### WORK INSTRUCTIONS:
Your result should be every line of the records below that contains the word "computer".

(Dataset entries)
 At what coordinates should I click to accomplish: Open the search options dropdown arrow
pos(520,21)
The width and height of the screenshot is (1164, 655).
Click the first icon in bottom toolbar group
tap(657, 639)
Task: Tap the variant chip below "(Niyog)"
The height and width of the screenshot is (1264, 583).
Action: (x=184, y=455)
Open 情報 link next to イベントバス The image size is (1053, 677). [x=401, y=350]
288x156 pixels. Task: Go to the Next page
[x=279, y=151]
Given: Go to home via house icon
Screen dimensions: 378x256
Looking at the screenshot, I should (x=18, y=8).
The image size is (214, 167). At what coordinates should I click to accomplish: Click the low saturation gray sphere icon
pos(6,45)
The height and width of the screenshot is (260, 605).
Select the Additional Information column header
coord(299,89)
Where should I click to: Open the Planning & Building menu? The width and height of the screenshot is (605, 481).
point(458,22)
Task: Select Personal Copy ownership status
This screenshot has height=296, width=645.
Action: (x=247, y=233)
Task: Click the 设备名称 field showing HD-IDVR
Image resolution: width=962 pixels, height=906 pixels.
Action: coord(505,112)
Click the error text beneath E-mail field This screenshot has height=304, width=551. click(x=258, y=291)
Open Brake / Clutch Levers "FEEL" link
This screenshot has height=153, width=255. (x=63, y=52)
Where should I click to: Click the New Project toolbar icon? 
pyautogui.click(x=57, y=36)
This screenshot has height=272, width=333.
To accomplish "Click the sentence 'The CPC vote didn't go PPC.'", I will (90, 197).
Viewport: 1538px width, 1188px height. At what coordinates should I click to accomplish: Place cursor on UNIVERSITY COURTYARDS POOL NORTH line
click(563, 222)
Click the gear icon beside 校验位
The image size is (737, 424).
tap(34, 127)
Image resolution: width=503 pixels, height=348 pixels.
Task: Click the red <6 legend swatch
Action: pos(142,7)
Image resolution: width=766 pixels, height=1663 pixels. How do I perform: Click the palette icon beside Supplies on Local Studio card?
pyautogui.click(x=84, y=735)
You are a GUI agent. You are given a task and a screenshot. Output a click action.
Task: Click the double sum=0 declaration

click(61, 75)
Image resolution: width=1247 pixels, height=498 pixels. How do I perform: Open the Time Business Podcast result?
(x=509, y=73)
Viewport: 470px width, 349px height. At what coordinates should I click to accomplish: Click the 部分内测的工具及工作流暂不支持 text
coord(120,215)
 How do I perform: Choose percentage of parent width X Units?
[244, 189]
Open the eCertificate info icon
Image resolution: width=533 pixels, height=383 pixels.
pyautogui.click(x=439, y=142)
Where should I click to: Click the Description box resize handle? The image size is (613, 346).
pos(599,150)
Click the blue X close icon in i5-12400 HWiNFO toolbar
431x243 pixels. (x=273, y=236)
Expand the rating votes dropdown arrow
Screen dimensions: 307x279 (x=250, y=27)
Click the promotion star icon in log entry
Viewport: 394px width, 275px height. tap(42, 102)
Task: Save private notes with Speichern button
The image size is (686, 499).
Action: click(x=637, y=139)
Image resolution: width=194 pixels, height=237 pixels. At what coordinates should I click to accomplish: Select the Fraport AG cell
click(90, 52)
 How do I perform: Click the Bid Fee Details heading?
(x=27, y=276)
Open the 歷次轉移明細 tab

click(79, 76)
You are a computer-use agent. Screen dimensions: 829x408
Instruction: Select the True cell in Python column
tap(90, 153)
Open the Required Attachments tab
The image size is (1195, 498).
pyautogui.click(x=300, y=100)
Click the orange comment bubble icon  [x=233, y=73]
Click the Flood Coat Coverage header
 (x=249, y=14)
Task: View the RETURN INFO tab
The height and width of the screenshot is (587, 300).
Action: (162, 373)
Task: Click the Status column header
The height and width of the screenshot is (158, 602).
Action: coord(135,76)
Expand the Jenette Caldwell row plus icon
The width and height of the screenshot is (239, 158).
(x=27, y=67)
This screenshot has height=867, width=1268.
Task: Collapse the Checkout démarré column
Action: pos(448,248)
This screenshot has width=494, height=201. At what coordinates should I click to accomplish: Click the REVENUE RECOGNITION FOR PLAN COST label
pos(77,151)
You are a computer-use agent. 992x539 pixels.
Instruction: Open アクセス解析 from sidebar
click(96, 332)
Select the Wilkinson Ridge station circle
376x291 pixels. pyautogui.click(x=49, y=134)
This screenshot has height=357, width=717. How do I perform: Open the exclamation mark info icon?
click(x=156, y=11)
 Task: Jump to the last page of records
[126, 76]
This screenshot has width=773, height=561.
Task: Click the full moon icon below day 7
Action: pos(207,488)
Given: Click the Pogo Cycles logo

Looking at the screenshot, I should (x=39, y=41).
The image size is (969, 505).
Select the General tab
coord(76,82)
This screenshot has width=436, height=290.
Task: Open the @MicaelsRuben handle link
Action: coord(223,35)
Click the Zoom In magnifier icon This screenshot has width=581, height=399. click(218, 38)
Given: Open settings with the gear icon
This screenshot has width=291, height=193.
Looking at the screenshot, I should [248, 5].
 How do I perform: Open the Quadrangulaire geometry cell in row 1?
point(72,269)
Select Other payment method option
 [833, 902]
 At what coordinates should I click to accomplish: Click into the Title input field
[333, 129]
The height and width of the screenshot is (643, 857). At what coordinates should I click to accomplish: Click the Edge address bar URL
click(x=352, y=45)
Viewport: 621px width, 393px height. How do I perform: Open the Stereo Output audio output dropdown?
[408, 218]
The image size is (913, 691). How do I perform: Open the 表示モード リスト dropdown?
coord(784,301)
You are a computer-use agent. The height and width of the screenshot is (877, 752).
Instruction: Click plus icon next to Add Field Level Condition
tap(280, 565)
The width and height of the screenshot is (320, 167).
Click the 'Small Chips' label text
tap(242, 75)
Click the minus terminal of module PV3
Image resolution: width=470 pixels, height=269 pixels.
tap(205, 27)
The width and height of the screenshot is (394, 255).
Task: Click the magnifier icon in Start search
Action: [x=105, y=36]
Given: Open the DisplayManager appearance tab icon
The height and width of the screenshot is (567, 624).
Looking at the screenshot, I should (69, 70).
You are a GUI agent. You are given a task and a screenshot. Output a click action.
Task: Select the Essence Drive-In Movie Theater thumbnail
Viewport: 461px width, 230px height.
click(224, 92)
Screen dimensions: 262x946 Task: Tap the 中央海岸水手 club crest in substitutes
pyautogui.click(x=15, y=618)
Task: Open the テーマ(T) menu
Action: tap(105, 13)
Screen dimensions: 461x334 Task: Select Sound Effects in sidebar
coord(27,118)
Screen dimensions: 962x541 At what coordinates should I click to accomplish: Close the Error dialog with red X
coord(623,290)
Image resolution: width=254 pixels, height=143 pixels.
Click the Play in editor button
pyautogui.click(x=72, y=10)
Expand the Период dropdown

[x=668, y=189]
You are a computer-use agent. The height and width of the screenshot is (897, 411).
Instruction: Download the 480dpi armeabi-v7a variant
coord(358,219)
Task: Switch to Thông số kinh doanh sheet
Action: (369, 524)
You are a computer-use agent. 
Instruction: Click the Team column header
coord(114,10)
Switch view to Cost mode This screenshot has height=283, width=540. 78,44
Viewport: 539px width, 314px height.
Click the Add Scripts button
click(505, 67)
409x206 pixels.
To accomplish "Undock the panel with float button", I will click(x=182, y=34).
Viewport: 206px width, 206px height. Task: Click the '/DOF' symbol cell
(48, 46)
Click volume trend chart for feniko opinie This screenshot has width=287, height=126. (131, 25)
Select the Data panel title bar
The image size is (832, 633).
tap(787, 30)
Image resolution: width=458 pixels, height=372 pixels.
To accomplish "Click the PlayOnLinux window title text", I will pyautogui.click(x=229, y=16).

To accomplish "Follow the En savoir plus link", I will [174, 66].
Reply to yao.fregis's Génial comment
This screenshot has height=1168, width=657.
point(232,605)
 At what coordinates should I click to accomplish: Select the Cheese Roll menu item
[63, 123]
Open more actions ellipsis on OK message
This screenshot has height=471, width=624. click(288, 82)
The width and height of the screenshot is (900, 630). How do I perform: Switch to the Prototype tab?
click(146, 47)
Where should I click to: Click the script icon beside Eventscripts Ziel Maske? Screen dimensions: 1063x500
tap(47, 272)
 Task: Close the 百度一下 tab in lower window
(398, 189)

### REPLY:
You are a computer-use agent. Screen dimensions: 829x408
You are a computer-use agent. 992x539 pixels.
You are a computer-use agent. The height and width of the screenshot is (877, 752).
You are a computer-use agent. The height and width of the screenshot is (897, 411).
You are a computer-use agent. 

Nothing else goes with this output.